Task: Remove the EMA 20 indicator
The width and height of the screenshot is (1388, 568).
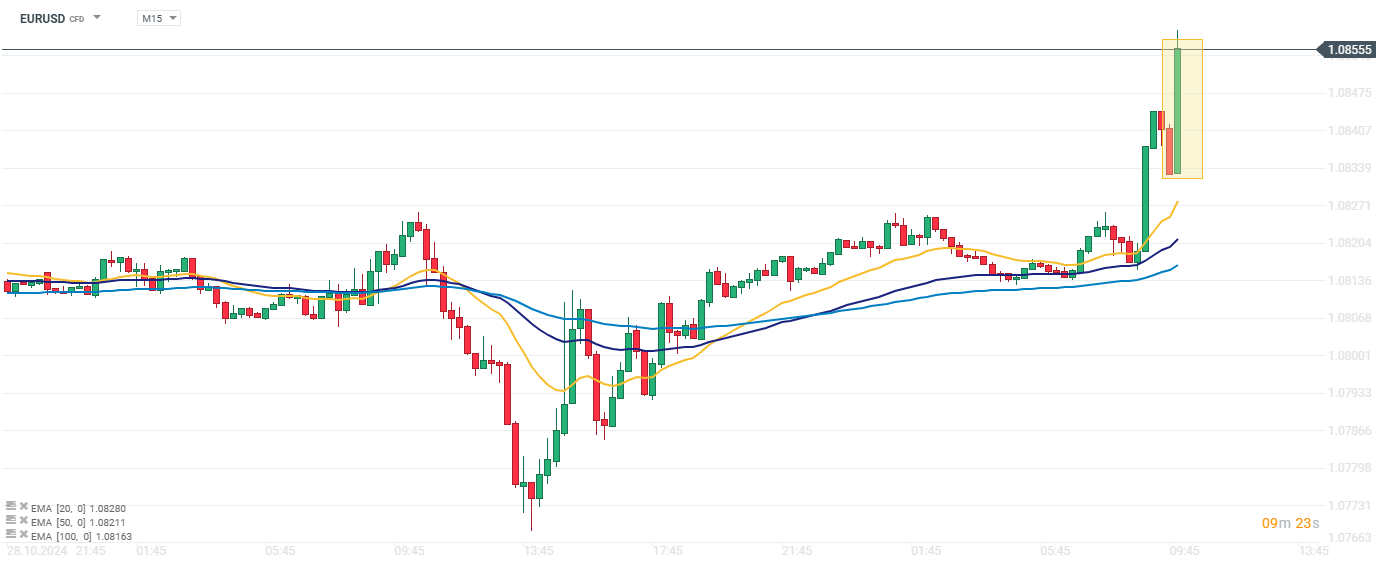Action: [23, 507]
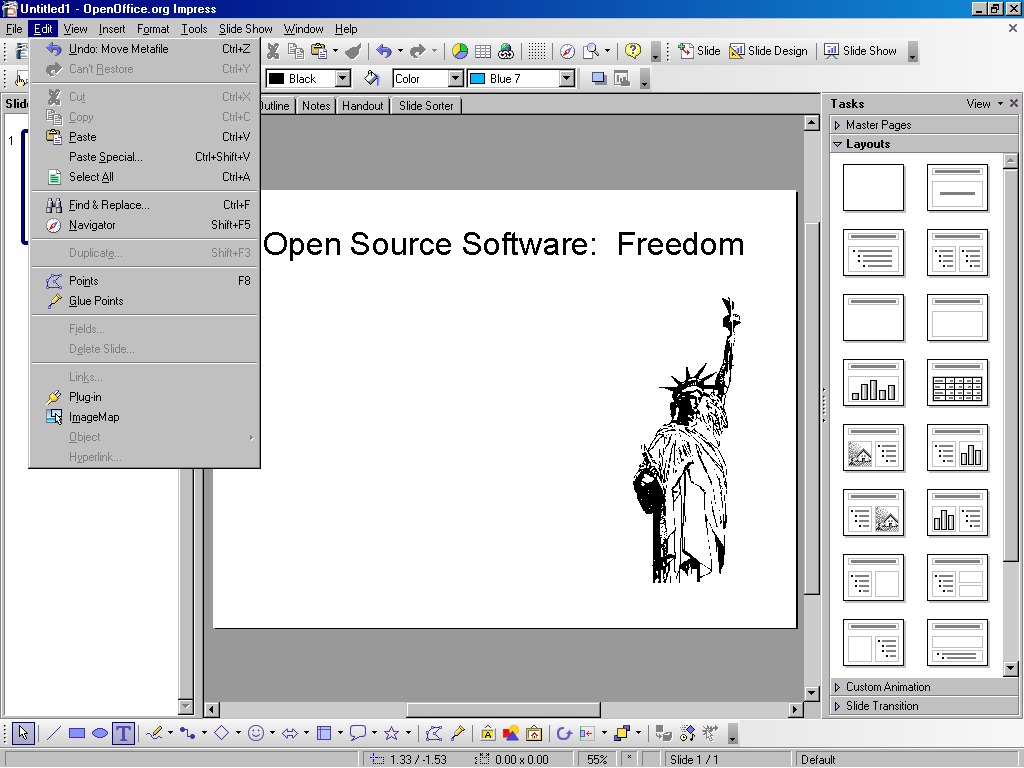Click the Insert Chart icon
The height and width of the screenshot is (768, 1024).
[x=460, y=51]
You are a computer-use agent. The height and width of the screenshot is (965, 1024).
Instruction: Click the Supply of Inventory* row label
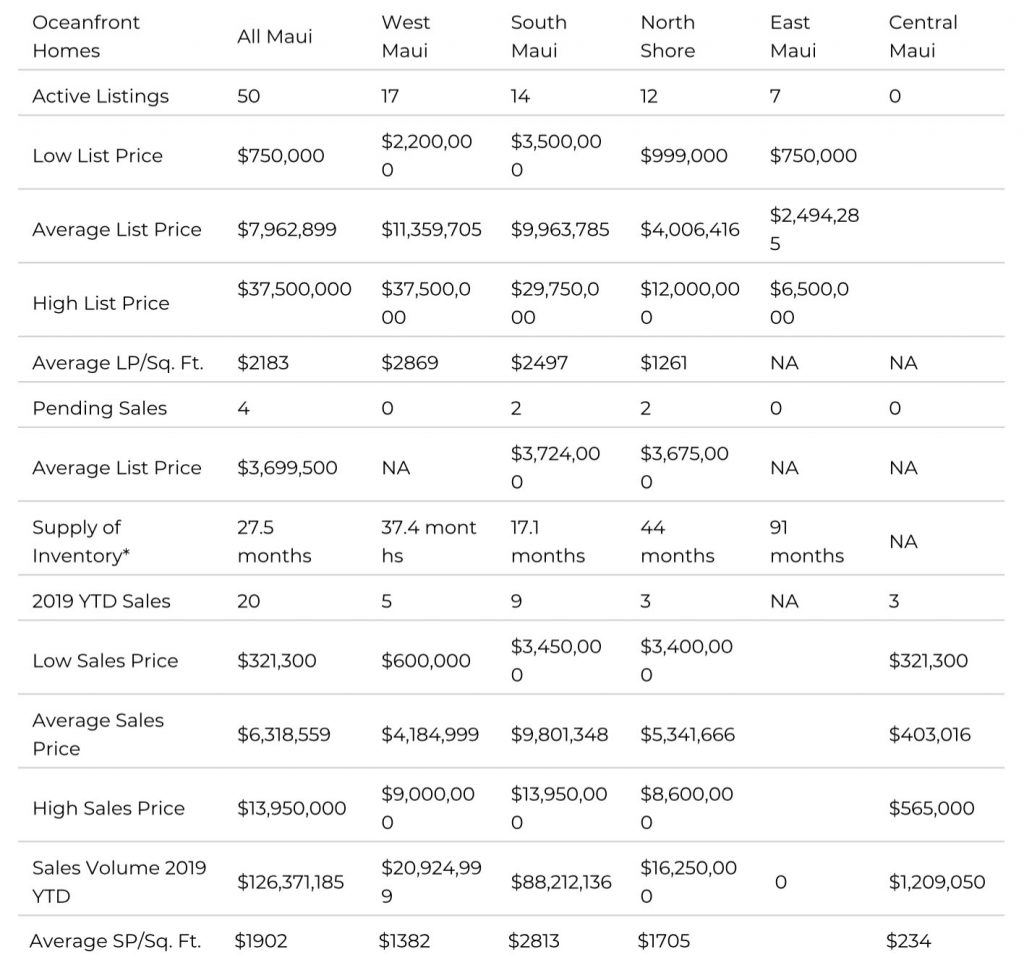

_ _ _

- [What the task requires]: Please copy the records above word for word, leaving out the pictures.

- [Reply]:
Task: Remove the EMA 20 indicator
The width and height of the screenshot is (1388, 568).
Action: [23, 507]
Click the Insert Chart icon
The height and width of the screenshot is (768, 1024).
[x=460, y=51]
You are a computer-use agent. The height and width of the screenshot is (965, 1024).
Instruction: Click the Supply of Inventory* row label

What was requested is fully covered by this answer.